- _Work to be completed_:
Reproduce all of the following material line for line, without changing a single character.

◆ ◆ ◆ ◆ ◆

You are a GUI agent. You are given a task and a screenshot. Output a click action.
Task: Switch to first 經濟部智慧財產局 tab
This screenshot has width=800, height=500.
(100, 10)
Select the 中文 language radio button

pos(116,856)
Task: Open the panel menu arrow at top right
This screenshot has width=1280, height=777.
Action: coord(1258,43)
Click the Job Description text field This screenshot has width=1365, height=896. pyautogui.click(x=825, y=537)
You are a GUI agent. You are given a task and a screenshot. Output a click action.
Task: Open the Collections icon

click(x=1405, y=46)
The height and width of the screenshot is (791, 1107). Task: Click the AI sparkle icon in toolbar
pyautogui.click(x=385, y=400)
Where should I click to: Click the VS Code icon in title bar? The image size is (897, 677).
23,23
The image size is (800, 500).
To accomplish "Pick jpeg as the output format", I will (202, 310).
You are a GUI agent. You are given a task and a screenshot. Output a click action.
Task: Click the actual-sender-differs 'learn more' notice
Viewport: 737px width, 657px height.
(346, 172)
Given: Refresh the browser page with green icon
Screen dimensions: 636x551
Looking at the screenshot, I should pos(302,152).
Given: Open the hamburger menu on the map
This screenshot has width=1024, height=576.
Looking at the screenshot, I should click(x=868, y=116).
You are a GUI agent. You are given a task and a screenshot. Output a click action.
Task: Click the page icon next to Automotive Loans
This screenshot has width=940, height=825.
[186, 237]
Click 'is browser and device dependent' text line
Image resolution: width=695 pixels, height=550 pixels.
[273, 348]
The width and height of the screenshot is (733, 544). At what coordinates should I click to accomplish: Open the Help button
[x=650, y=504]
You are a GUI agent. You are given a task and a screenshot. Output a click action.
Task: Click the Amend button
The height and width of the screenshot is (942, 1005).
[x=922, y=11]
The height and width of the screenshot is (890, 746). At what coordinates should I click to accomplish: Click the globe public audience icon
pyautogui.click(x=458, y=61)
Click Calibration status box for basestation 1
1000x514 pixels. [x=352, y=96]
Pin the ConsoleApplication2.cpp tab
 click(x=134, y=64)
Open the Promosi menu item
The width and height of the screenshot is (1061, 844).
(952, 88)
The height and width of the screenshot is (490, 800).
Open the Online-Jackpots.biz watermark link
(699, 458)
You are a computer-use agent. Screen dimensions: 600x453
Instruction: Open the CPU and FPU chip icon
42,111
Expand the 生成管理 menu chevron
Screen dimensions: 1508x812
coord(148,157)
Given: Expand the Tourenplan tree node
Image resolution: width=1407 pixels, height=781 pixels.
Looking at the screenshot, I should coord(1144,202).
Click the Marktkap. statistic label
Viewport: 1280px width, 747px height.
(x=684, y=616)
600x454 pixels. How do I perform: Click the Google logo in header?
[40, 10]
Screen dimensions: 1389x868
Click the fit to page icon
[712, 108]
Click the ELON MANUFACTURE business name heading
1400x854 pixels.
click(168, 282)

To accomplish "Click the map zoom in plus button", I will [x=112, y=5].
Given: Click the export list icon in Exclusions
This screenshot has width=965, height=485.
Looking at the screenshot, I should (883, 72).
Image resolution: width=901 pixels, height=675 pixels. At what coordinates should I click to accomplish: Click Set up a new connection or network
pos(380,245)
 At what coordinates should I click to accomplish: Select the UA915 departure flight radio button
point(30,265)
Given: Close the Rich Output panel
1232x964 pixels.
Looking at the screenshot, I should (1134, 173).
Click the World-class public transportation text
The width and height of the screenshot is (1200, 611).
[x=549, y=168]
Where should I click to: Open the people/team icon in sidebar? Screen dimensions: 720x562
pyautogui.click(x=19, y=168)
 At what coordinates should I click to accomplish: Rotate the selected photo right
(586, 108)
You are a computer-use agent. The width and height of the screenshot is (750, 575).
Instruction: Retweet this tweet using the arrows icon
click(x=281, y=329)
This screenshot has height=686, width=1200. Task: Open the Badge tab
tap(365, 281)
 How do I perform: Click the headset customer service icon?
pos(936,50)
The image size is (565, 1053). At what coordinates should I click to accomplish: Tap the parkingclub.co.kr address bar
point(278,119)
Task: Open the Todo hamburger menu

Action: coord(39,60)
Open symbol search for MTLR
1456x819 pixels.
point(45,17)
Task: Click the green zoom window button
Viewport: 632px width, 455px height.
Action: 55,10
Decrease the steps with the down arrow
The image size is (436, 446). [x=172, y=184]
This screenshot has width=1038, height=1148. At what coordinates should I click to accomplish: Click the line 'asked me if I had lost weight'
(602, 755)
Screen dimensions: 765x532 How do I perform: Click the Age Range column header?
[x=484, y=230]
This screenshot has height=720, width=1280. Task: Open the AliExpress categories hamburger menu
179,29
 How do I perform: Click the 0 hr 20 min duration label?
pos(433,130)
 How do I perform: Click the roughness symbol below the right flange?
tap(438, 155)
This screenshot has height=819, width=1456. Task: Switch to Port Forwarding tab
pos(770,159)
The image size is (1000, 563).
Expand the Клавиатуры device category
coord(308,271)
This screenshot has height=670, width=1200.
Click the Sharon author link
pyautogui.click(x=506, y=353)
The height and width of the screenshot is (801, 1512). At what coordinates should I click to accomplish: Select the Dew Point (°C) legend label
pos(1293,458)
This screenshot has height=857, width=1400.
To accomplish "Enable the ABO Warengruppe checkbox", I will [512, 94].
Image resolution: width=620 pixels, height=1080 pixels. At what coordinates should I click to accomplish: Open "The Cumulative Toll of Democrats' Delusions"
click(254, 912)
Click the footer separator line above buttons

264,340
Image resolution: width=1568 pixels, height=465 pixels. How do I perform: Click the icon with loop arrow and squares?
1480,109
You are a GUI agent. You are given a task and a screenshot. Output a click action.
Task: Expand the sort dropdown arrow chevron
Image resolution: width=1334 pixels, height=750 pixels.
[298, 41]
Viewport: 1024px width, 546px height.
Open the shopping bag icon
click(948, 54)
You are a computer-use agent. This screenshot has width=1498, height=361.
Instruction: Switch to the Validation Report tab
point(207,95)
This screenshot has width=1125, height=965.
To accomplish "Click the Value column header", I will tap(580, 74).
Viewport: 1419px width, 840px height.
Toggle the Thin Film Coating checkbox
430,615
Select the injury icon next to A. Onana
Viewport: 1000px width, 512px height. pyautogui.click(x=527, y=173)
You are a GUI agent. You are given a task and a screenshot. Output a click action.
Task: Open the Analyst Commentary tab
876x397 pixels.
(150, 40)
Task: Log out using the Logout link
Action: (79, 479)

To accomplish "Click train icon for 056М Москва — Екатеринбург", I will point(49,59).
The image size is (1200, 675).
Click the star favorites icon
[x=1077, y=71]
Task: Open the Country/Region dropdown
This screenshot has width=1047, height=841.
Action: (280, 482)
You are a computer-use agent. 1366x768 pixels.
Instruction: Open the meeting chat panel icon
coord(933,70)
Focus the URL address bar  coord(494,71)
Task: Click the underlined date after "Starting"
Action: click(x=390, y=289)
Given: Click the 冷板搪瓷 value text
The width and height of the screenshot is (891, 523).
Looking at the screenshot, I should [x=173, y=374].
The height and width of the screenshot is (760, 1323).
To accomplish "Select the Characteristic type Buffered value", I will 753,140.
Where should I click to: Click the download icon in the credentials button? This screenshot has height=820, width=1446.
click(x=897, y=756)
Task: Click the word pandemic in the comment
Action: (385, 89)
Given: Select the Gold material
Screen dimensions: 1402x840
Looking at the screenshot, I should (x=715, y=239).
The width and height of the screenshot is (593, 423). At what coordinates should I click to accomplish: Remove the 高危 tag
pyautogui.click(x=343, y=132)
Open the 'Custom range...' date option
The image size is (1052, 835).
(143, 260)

◆ ◆ ◆ ◆ ◆

- _Exercise solution_:
You are a GUI agent. You are given a task and a screenshot. Output a click action.
Task: Switch to first 經濟部智慧財產局 tab
This screenshot has width=800, height=500.
(100, 10)
Select the 中文 language radio button

pos(116,856)
Task: Open the panel menu arrow at top right
This screenshot has width=1280, height=777.
Action: coord(1258,43)
Click the Job Description text field This screenshot has width=1365, height=896. pyautogui.click(x=825, y=537)
You are a GUI agent. You are given a task and a screenshot. Output a click action.
Task: Open the Collections icon

click(x=1405, y=46)
The height and width of the screenshot is (791, 1107). Task: Click the AI sparkle icon in toolbar
pyautogui.click(x=385, y=400)
Where should I click to: Click the VS Code icon in title bar? The image size is (897, 677).
23,23
The image size is (800, 500).
To accomplish "Pick jpeg as the output format", I will (202, 310).
You are a GUI agent. You are given a task and a screenshot. Output a click action.
Task: Click the actual-sender-differs 'learn more' notice
Viewport: 737px width, 657px height.
(346, 172)
Given: Refresh the browser page with green icon
Screen dimensions: 636x551
Looking at the screenshot, I should pos(302,152).
Given: Open the hamburger menu on the map
This screenshot has width=1024, height=576.
Looking at the screenshot, I should click(x=868, y=116).
You are a GUI agent. You are given a task and a screenshot. Output a click action.
Task: Click the page icon next to Automotive Loans
This screenshot has width=940, height=825.
[186, 237]
Click 'is browser and device dependent' text line
Image resolution: width=695 pixels, height=550 pixels.
[273, 348]
The width and height of the screenshot is (733, 544). At what coordinates should I click to accomplish: Open the Help button
[x=650, y=504]
You are a GUI agent. You are given a task and a screenshot. Output a click action.
Task: Click the Amend button
The height and width of the screenshot is (942, 1005).
[x=922, y=11]
The height and width of the screenshot is (890, 746). At what coordinates should I click to accomplish: Click the globe public audience icon
pyautogui.click(x=458, y=61)
Click Calibration status box for basestation 1
1000x514 pixels. [x=352, y=96]
Pin the ConsoleApplication2.cpp tab
 click(x=134, y=64)
Open the Promosi menu item
The width and height of the screenshot is (1061, 844).
(952, 88)
The height and width of the screenshot is (490, 800).
Open the Online-Jackpots.biz watermark link
(699, 458)
You are a computer-use agent. Screen dimensions: 600x453
Instruction: Open the CPU and FPU chip icon
42,111
Expand the 生成管理 menu chevron
Screen dimensions: 1508x812
coord(148,157)
Given: Expand the Tourenplan tree node
Image resolution: width=1407 pixels, height=781 pixels.
Looking at the screenshot, I should coord(1144,202).
Click the Marktkap. statistic label
Viewport: 1280px width, 747px height.
(x=684, y=616)
600x454 pixels. How do I perform: Click the Google logo in header?
[40, 10]
Screen dimensions: 1389x868
Click the fit to page icon
[712, 108]
Click the ELON MANUFACTURE business name heading
1400x854 pixels.
click(168, 282)

To accomplish "Click the map zoom in plus button", I will [x=112, y=5].
Given: Click the export list icon in Exclusions
This screenshot has width=965, height=485.
Looking at the screenshot, I should (883, 72).
Image resolution: width=901 pixels, height=675 pixels. At what coordinates should I click to accomplish: Click Set up a new connection or network
pos(380,245)
 At what coordinates should I click to accomplish: Select the UA915 departure flight radio button
point(30,265)
Given: Close the Rich Output panel
1232x964 pixels.
Looking at the screenshot, I should (1134, 173).
Click the World-class public transportation text
The width and height of the screenshot is (1200, 611).
[x=549, y=168]
Where should I click to: Open the people/team icon in sidebar? Screen dimensions: 720x562
pyautogui.click(x=19, y=168)
 At what coordinates should I click to accomplish: Rotate the selected photo right
(586, 108)
You are a computer-use agent. The width and height of the screenshot is (750, 575).
Instruction: Retweet this tweet using the arrows icon
click(x=281, y=329)
This screenshot has height=686, width=1200. Task: Open the Badge tab
tap(365, 281)
 How do I perform: Click the headset customer service icon?
pos(936,50)
The image size is (565, 1053). At what coordinates should I click to accomplish: Tap the parkingclub.co.kr address bar
point(278,119)
Task: Open the Todo hamburger menu

Action: coord(39,60)
Open symbol search for MTLR
1456x819 pixels.
point(45,17)
Task: Click the green zoom window button
Viewport: 632px width, 455px height.
Action: 55,10
Decrease the steps with the down arrow
The image size is (436, 446). [x=172, y=184]
This screenshot has width=1038, height=1148. At what coordinates should I click to accomplish: Click the line 'asked me if I had lost weight'
(602, 755)
Screen dimensions: 765x532 How do I perform: Click the Age Range column header?
[x=484, y=230]
This screenshot has height=720, width=1280. Task: Open the AliExpress categories hamburger menu
179,29
 How do I perform: Click the 0 hr 20 min duration label?
pos(433,130)
 How do I perform: Click the roughness symbol below the right flange?
tap(438, 155)
This screenshot has height=819, width=1456. Task: Switch to Port Forwarding tab
pos(770,159)
The image size is (1000, 563).
Expand the Клавиатуры device category
coord(308,271)
This screenshot has height=670, width=1200.
Click the Sharon author link
pyautogui.click(x=506, y=353)
The height and width of the screenshot is (801, 1512). At what coordinates should I click to accomplish: Select the Dew Point (°C) legend label
pos(1293,458)
This screenshot has height=857, width=1400.
To accomplish "Enable the ABO Warengruppe checkbox", I will [512, 94].
Image resolution: width=620 pixels, height=1080 pixels. At what coordinates should I click to accomplish: Open "The Cumulative Toll of Democrats' Delusions"
click(254, 912)
Click the footer separator line above buttons

264,340
Image resolution: width=1568 pixels, height=465 pixels. How do I perform: Click the icon with loop arrow and squares?
1480,109
You are a GUI agent. You are given a task and a screenshot. Output a click action.
Task: Expand the sort dropdown arrow chevron
Image resolution: width=1334 pixels, height=750 pixels.
[298, 41]
Viewport: 1024px width, 546px height.
Open the shopping bag icon
click(948, 54)
You are a computer-use agent. This screenshot has width=1498, height=361.
Instruction: Switch to the Validation Report tab
point(207,95)
This screenshot has width=1125, height=965.
To accomplish "Click the Value column header", I will tap(580, 74).
Viewport: 1419px width, 840px height.
Toggle the Thin Film Coating checkbox
430,615
Select the injury icon next to A. Onana
Viewport: 1000px width, 512px height. pyautogui.click(x=527, y=173)
You are a GUI agent. You are given a task and a screenshot. Output a click action.
Task: Open the Analyst Commentary tab
876x397 pixels.
(150, 40)
Task: Log out using the Logout link
Action: (79, 479)

To accomplish "Click train icon for 056М Москва — Екатеринбург", I will point(49,59).
The image size is (1200, 675).
Click the star favorites icon
[x=1077, y=71]
Task: Open the Country/Region dropdown
This screenshot has width=1047, height=841.
Action: (280, 482)
You are a computer-use agent. 1366x768 pixels.
Instruction: Open the meeting chat panel icon
coord(933,70)
Focus the URL address bar  coord(494,71)
Task: Click the underlined date after "Starting"
Action: click(x=390, y=289)
Given: Click the 冷板搪瓷 value text
The width and height of the screenshot is (891, 523).
Looking at the screenshot, I should [x=173, y=374].
The height and width of the screenshot is (760, 1323).
To accomplish "Select the Characteristic type Buffered value", I will 753,140.
Where should I click to: Click the download icon in the credentials button? This screenshot has height=820, width=1446.
click(x=897, y=756)
Task: Click the word pandemic in the comment
Action: (385, 89)
Given: Select the Gold material
Screen dimensions: 1402x840
Looking at the screenshot, I should (x=715, y=239).
The width and height of the screenshot is (593, 423). At what coordinates should I click to accomplish: Remove the 高危 tag
pyautogui.click(x=343, y=132)
Open the 'Custom range...' date option
The image size is (1052, 835).
(143, 260)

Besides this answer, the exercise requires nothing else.